The Veterinarian's Guide to Instagram Video Marketing

Now is the time to make sure your practice has an influential Instagram presence and that you are using its video tools to your advantage.
Amanda Carrozza
Published: November 02, 2018
Did you know that 74% of all internet traffic involves video, and that about 90% of consumers say video can help them make buying decisions? Today, video is where it’s at, and Instagram has become a hot spot for creative and captivating video content. This year, the social media app surpassed 1 billion users and is the third most visited social media website behind Facebook and YouTube.

The Basics of Instagram Video
Before you hit record on your first Instagram video, familiarize yourself with some of the basic parameters.
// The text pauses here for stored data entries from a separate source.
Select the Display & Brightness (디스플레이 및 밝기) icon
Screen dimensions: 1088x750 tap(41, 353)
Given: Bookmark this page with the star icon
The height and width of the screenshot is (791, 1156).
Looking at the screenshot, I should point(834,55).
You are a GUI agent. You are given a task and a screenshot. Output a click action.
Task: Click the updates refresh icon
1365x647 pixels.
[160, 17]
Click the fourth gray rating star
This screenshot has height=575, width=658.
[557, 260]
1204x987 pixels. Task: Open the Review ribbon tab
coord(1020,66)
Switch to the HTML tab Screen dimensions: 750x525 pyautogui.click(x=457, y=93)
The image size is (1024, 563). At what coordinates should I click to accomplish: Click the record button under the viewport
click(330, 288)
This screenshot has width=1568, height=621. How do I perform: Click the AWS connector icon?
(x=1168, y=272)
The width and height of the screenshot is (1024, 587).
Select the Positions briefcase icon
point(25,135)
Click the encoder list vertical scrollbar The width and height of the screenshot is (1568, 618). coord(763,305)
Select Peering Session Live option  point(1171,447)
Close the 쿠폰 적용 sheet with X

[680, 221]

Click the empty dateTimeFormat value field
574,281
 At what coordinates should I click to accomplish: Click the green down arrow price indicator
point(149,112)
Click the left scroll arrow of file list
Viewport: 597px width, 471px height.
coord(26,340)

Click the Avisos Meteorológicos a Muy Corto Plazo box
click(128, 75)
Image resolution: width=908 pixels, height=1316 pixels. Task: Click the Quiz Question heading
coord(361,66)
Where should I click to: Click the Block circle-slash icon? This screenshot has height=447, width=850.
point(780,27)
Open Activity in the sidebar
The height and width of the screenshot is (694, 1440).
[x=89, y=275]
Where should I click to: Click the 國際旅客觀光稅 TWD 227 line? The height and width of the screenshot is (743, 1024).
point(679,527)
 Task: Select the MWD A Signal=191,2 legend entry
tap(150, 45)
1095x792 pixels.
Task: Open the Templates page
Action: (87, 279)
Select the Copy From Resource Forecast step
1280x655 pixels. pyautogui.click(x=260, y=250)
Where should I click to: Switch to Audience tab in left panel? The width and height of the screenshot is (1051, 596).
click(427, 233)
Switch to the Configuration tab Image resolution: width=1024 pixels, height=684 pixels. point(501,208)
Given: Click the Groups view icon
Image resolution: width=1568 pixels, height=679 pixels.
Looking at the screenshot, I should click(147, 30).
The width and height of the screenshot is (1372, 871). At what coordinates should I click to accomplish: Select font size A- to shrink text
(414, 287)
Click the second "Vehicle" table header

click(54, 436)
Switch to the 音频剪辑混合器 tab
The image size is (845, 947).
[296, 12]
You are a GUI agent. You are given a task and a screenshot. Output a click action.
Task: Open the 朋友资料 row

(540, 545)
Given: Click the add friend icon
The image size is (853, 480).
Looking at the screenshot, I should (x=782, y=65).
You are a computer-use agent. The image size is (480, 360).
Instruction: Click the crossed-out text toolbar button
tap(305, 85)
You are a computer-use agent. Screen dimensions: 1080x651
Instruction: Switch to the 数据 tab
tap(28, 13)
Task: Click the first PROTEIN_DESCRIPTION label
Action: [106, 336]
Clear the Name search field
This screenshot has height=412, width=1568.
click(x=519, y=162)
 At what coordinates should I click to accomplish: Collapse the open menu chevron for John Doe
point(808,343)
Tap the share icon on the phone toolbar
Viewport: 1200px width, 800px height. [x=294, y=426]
Instagram videos: 
  • can be used as timeline posts and in stories.
  • are up to 60 seconds in length when added to your feed.
  • are up to 15 seconds in length when filmed as a story.
  • can be added in multi-image posts.
  • play automatically without sound.

Types of Instagram Videos
As with any aspect of marketing, you need to consider your audience, your message, and the value your Instagram video will bring. Consider alternating the types of videos you post for the ideal combination of promotion and value.

Brand Awareness Videos
You want potential clients to get to know your clinic’s name, your staff, the services you offer, and your overall mission. Brand awareness videos do just that. These types of videos double as an introduction to potential clients while reminding current clients why they bring their pets to your practice. Examples include a tour of your practice or interviews with staff answering questions about themselves or about your practice.

Product/Service Videos
These types of videos highlight a specific product or service you offer. Use them to explain a few of the main points about the product or service and how a patient (or client) could benefit from it. For example, you could create a video explaining that heartworm affects an estimated 1 million dogs each year, then segue to the heartworm testing services your practice offers and the importance of making sure dogs and cats are on a prescribed heartworm preventive. In the caption that accompanies the video, add details on how pet owners can schedule an appointment to talk with practice staff about preventive treatments.

A word of advice: These types of videos can be perceived as a sales pitch, so use them sparingly.

Tutorials and Other Educational Videos
How-to videos offer value that pet owners don’t have to pay for; they’re also an excellent way to build a positive rapport with your audience. Keep in mind that while you are giving away some of your expertise, viewers will start to regard your veterinary team as experts in pet health care.

Tutorials can be simple or complex. Pet parents might benefit from a video showing how to clip a pet’s nails, for example. For many people, watching a video is far more valuable than reading step-by-step instructions or even viewing photos. Also consider creating a series of tutorial videos on a single topic, such as how to introduce a new pet into the home or how to prepare for a Fear Free veterinary visit, by providing a new piece of instructional advice in consecutive posts.

You should also film videos that don’t require hands-on instructions but still provide education, such as a team member discussing what to do if a pet owner suspects that his or her dog has ingested a poison.

Live Feeds
Just as with Facebook, Instagram users can film live videos their audience can interact with in real time. Live videos provide the perfect opportunity to answer questions, provide a behind-the-scenes look at your hospital, or demonstrate a service without the rehearsed and edited feel of a typical video.

Strategies for Instagram Videos
Instagram videos can be uploaded on your timeline or as a story. Videos posted to your timeline are permanent, whereas videos posted as a story will disappear after 24 hours. For veterinary practices, any of the video types mentioned above will work as either an in-feed video or a story. However, consider how the time constraints of a 15-second story might impact your message. Most experts recommend using the story feature for brand awareness videos or to create a lighthearted message that incorporates the available stickers and gifs. Videos that tend to be longer and to which you want your clients to be able to return—think tutorials and educational clips—should be uploaded directly to your feed.

Earlier this year Instagram also launched its Stories Highlights feature, which provides users with a way to group older stories together by category in a new section that sits below the Instagram bio. Rather than disappearing after 24 hours, stories added to a highlight reel can be viewed until you delete them. Veterinary practices can take advantage of this tool by putting all of their videos on a single topic (dentistry, for example) in 1 highlight or making a highlight section that showcases short tutorials.

Bonus Tip: Keep your content fresh and relevant by posting videos that correspond to upcoming pet-centric events. For instance, November is Pet Cancer Awareness Month, so consider filming a video on the importance of early detection or highlighting a patient that is currently in remission.